At the end of a long, drawn out legal battle, the judge will enter a final judgment. So, how final is that? 

Most family law judgments - whether final or temporary - can be appealed, with most questions now being heard by the Georgia Court of Appeals. On appeal, you can't just argue that you don't like the outcome, or that the judge made the wrong decision - the appellate courts can't just look at the evidence and decide the case on their own. There has to be the right type of error in order to appeal the decision. Once that's been argued to the court, there are a few things the court can do:

  • Affirm - the court of appeals finds that there's no legal basis to change the decision of the superior court, so it stands.
  • Affirm and Sanction - the court of appeals decides that there's no legal error, and that the appeal was filed frivolously. In that case, the appealing party and/or attorney will be sanctioned by the court, by way of ordering a fine or fees against them. 
  • Vacate - the court of appeals finds an error in the superior court's decision, outlines where the error is, and orders that the superior court's decision is thrown out.
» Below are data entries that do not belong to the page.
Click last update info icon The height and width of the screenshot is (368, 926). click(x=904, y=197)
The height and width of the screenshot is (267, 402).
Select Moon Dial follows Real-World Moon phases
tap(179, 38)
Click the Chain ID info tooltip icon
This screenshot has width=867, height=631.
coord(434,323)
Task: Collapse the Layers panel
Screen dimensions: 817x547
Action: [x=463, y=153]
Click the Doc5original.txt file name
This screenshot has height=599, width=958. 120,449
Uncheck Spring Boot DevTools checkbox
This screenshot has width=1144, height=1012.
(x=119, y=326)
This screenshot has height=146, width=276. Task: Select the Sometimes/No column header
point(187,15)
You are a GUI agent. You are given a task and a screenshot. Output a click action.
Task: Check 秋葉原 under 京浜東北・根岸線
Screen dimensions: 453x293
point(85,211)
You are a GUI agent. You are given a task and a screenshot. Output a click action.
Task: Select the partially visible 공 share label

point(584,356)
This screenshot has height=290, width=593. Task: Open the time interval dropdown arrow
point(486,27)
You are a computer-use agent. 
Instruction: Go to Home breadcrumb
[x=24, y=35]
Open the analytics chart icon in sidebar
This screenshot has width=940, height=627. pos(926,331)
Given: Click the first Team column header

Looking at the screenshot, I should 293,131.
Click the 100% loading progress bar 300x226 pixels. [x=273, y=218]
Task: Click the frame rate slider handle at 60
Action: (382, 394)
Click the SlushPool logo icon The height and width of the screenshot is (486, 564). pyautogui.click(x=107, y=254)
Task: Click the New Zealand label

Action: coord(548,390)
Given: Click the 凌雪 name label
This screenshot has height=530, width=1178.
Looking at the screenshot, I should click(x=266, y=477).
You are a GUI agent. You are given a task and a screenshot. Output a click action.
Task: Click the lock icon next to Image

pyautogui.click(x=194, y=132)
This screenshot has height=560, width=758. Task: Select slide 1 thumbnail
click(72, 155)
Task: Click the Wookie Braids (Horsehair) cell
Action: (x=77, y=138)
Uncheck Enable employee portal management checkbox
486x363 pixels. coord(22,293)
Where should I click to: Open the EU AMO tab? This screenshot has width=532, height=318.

This leads to...
  • Remand - due to an error or, often, an omission, the decision goes back to the superior court to be corrected. 

    If you're the one appealing the superior court's decision, them affirming is exactly what you don't want, because it means you've spent the time and energy to appeal to no avail. But if they vacate the superior court's decision, you haven't necessarily won. Often, decisions are vacated because the superior court's reasoning wasn't sufficiently detailed in their order. In those situations, the superior court must "reconsider" their order, which typically means including more language in the order, and leaving you where you were when you started. 

So how do you know whether you should appeal? Quite honestly, this is one of those times where you absolutely need a lawyer. Only an experienced attorney can tell you what your likelihood of success is on appeal. If your case has been decided against you, or if your ex is appealing a decision in your favor, a few things to remember:

  • There are very strict time limits for everything after the final decision. If these time limits aren't met, you can lose your right to an appeal or lose the ability to defend against the appeal. 
  • You may be able to use the same lawyer who represented you at trial, if they handle appeals, but you can always hire another attorney. 
  • Appeals aren't always in favor of one side or the other - sometimes one issue will be decided in one party's favor, and another issue in the other party's favor. 
  • You need an attorney for this. While family law cases typically involve your children and/or your life's savings, appeals also involve a level of technical knowledge that's impossible to handle without training, and the appellate courts hold you to that whether you have an attorney or not. If you go in alone, you're stacking the deck against yourself before you've begun.